Focusing too much on matching data may therefore create poor models of uncertainty. There may be
various reasons for this in this example. The forward model may not accurately capture reality, hence
any strict matching leads to a bias. Secondly, optimization methods tend to provide a too narrow space
of uncertainty.
Does it matter?
One can wonder whether this sudden focus on internal consistency really matters. Consider again the
MPS conditional simulation and consider now predicting flow in a neighboring producer well, see Figure
16. Clearly the uncertainty in terms of flow can be highly affected.

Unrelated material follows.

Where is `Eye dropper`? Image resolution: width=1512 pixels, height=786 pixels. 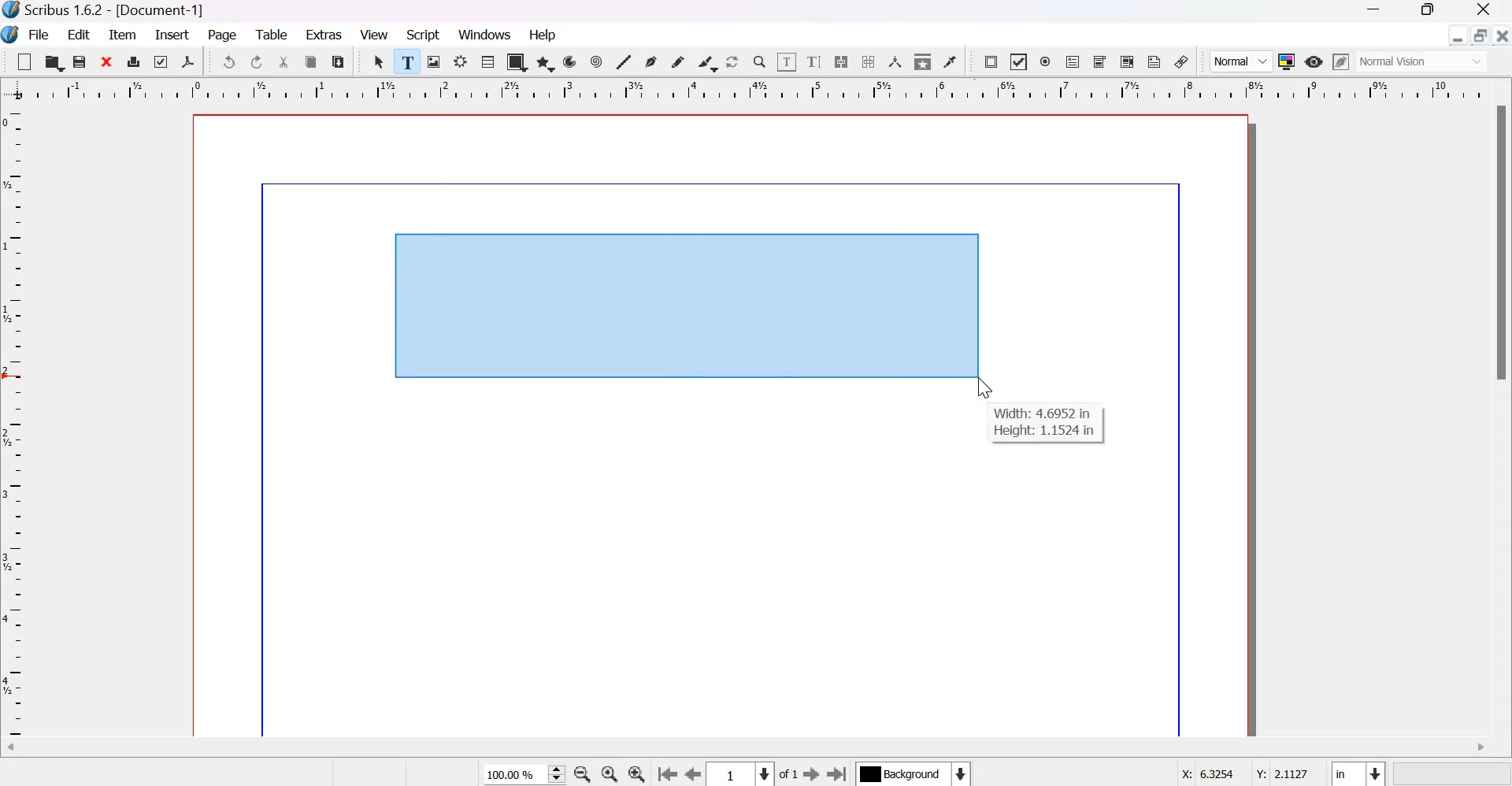
Eye dropper is located at coordinates (950, 62).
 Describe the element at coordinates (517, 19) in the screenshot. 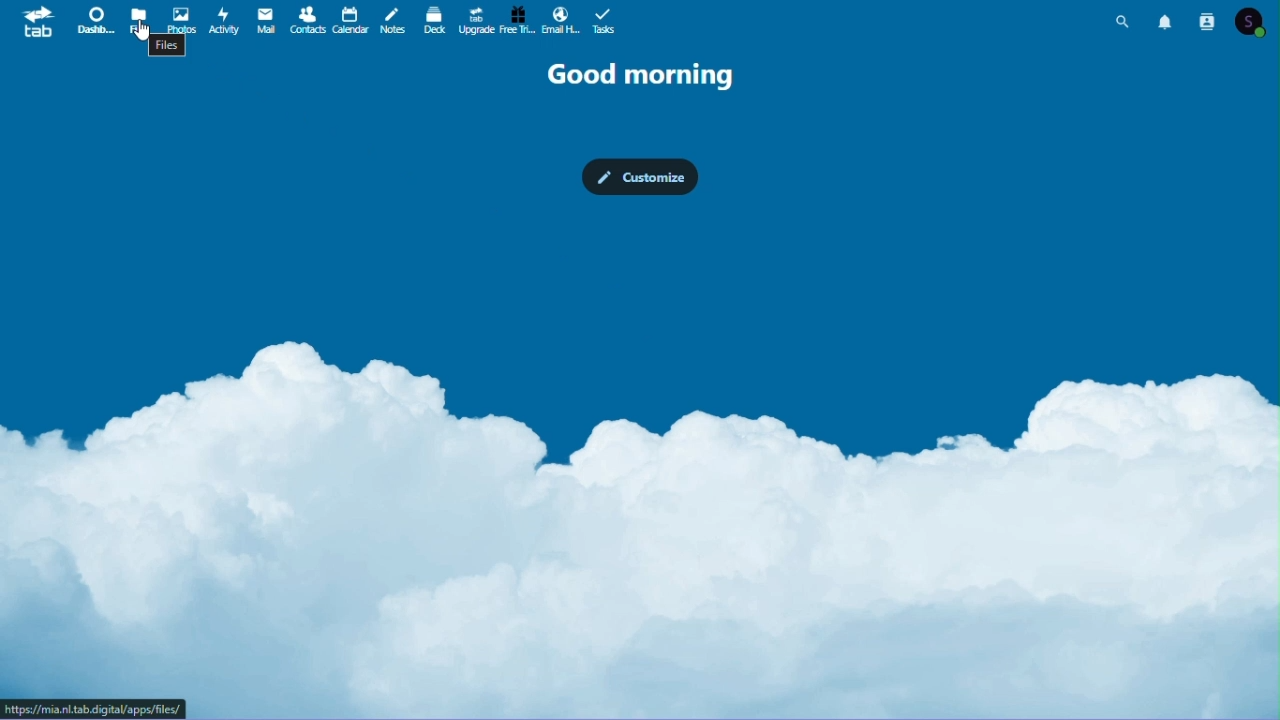

I see `free trial` at that location.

Nevertheless, one should have a broader discussion on internal consistency than this simple example. If
we return to Bayes’ rule than the role of the prior becomes important. Often we have a good handle on
the likelihood, that is, how well we should match the data. The problem in modeling uncertainty often
lies in the prior. Clearly in the above examples, the data was matched, but it was matched “incorrectly”.
In previous years, we put a lot of emphasis on geological consistency. This geological consistency issue is
not the cause of the incorrect matching. All models reproduce the prior statistics and the data. But the
posterior has become inconsistent with the prior. Does this matter? It matters if considerable effort has
been put in constructing the prior, such as for example the case with multiple training images. If
however the prior is multi-Gaussian, then, to my opinion, there is no need to be consistent with it since
it is already a fabricated model that is not very in tune with reality.
Figure 16: the consequence in terms of flow prediction of internal inconsistency
References
Bertoncello, A., 2011. Conditioning of Surface-Based Models to Wells and Thickness Maps. PhD
dissertation, Stanford University.
Caers, J., 2011. Modeling Uncertainty in the Earth Sciences. Wiley-Blackwell. 250p.
Honarkhah, M., 2011. Stochastic Simulation of Patterns Using Distance-based Pattern Modeling. PhD
dissertation, Stanford University.
Park, K, 2011. Modeling Uncertainty in Metric Space, PhD dissertation, Stanford University.